-- Exercise data follows --
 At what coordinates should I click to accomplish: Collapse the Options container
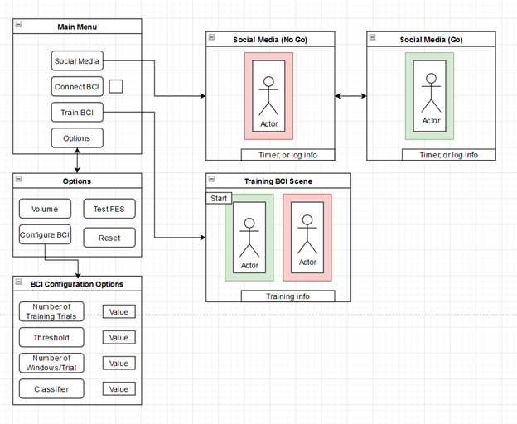tap(18, 180)
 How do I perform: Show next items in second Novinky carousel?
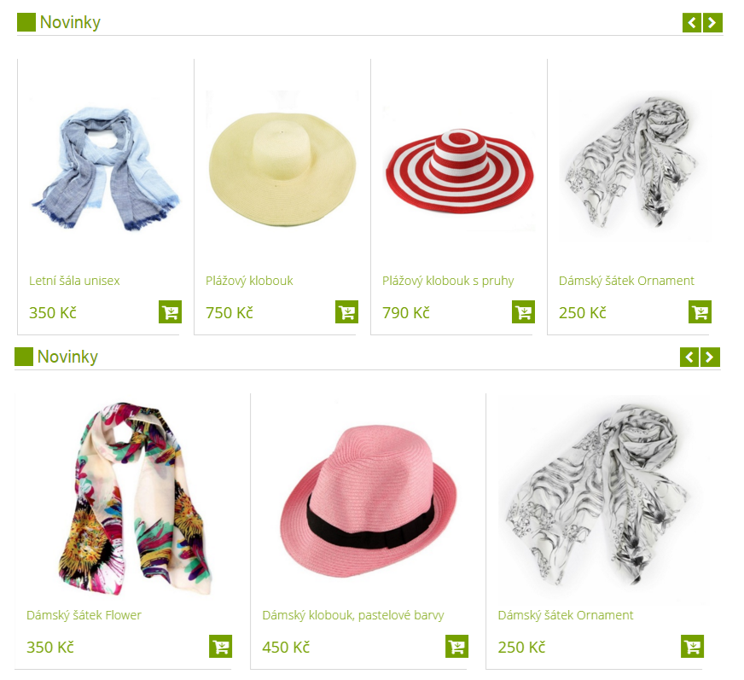point(711,357)
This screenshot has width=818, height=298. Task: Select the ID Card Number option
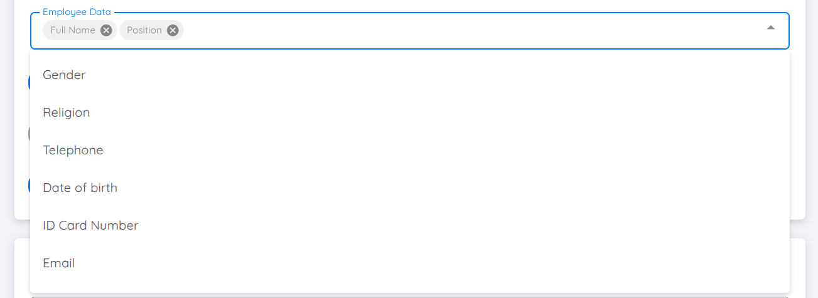click(x=90, y=225)
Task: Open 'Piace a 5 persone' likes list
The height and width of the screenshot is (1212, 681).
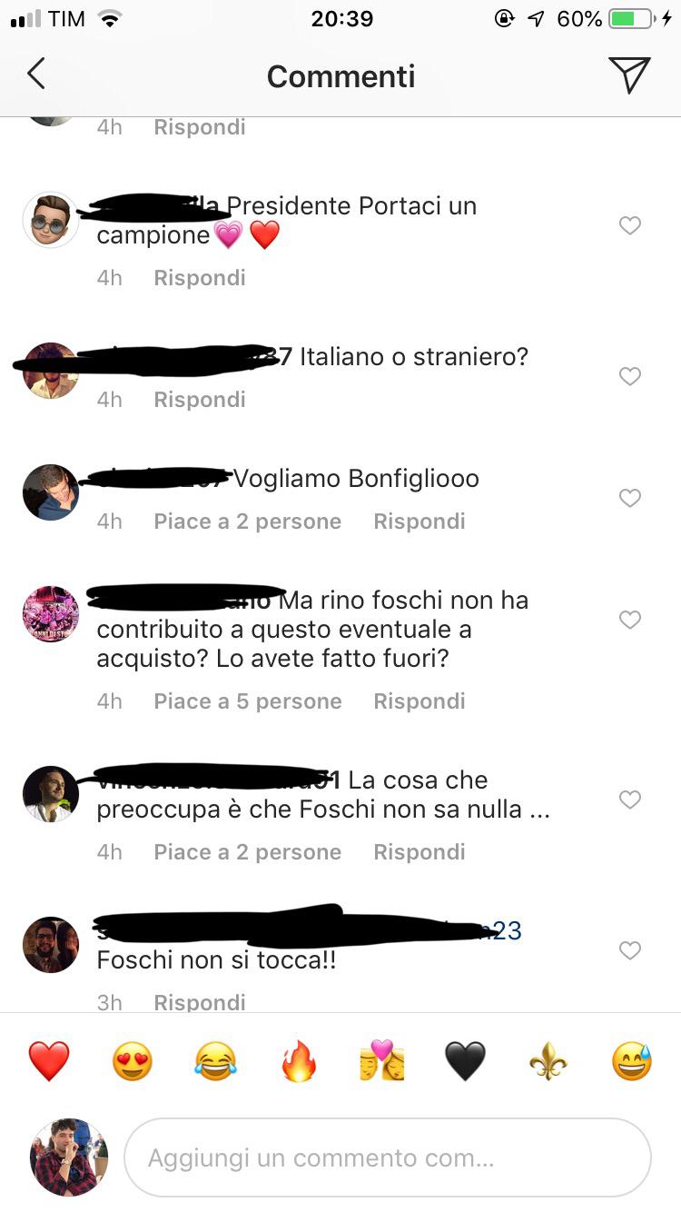Action: [248, 701]
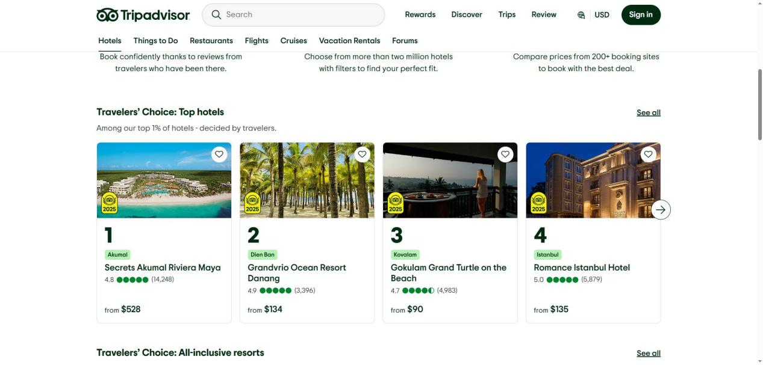Click the 2025 award badge on the Secrets Akumal photo
Viewport: 763px width, 365px height.
pos(110,203)
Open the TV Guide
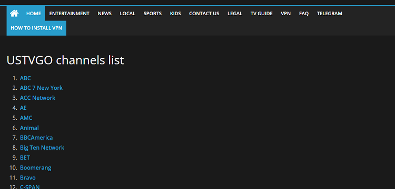This screenshot has height=189, width=395. pyautogui.click(x=261, y=14)
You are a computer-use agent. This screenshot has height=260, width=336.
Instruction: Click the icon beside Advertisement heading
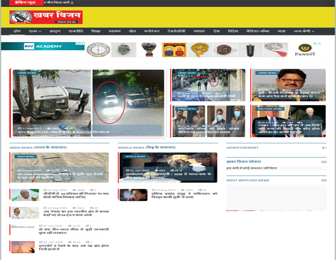click(x=323, y=148)
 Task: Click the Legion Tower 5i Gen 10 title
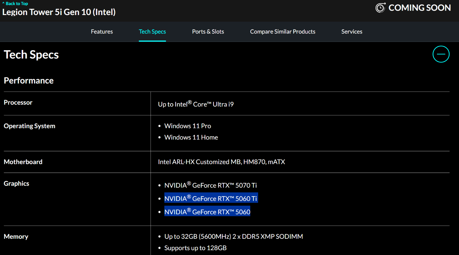pos(59,12)
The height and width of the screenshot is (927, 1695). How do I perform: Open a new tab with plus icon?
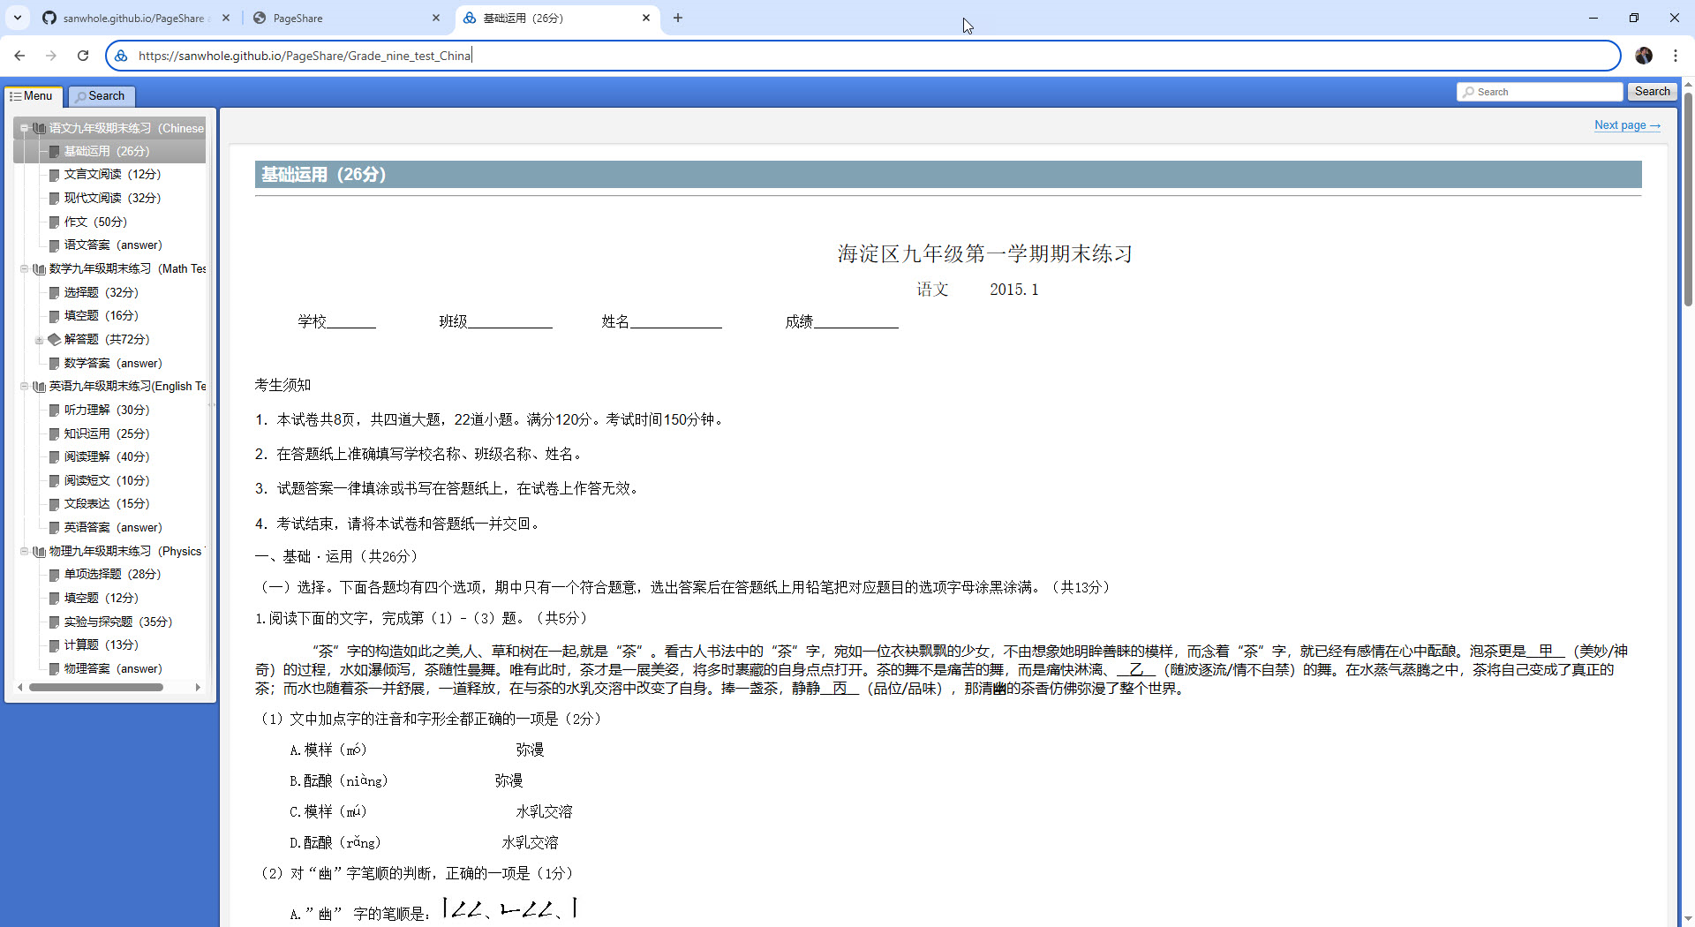click(x=678, y=18)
-- Exercise data concluded --
> **Work order**
Write out the entries again, word for word. No images.

> **Output below**
 At what coordinates should I click to accomplish: Collapse the Options container
tap(18, 180)
 How do I perform: Show next items in second Novinky carousel?
point(711,357)
This screenshot has width=818, height=298. Task: Select the ID Card Number option
click(x=90, y=225)
Task: Open 'Piace a 5 persone' likes list
The height and width of the screenshot is (1212, 681).
Action: [248, 701]
Click the 2025 award badge on the Secrets Akumal photo
Viewport: 763px width, 365px height.
pos(110,203)
Open the TV Guide
This screenshot has height=189, width=395. pyautogui.click(x=261, y=14)
You are a computer-use agent. This screenshot has height=260, width=336.
Instruction: Click the icon beside Advertisement heading
click(x=323, y=148)
 Task: Click the Legion Tower 5i Gen 10 title
pos(59,12)
The height and width of the screenshot is (927, 1695). How do I perform: Open a new tab with plus icon?
click(x=678, y=18)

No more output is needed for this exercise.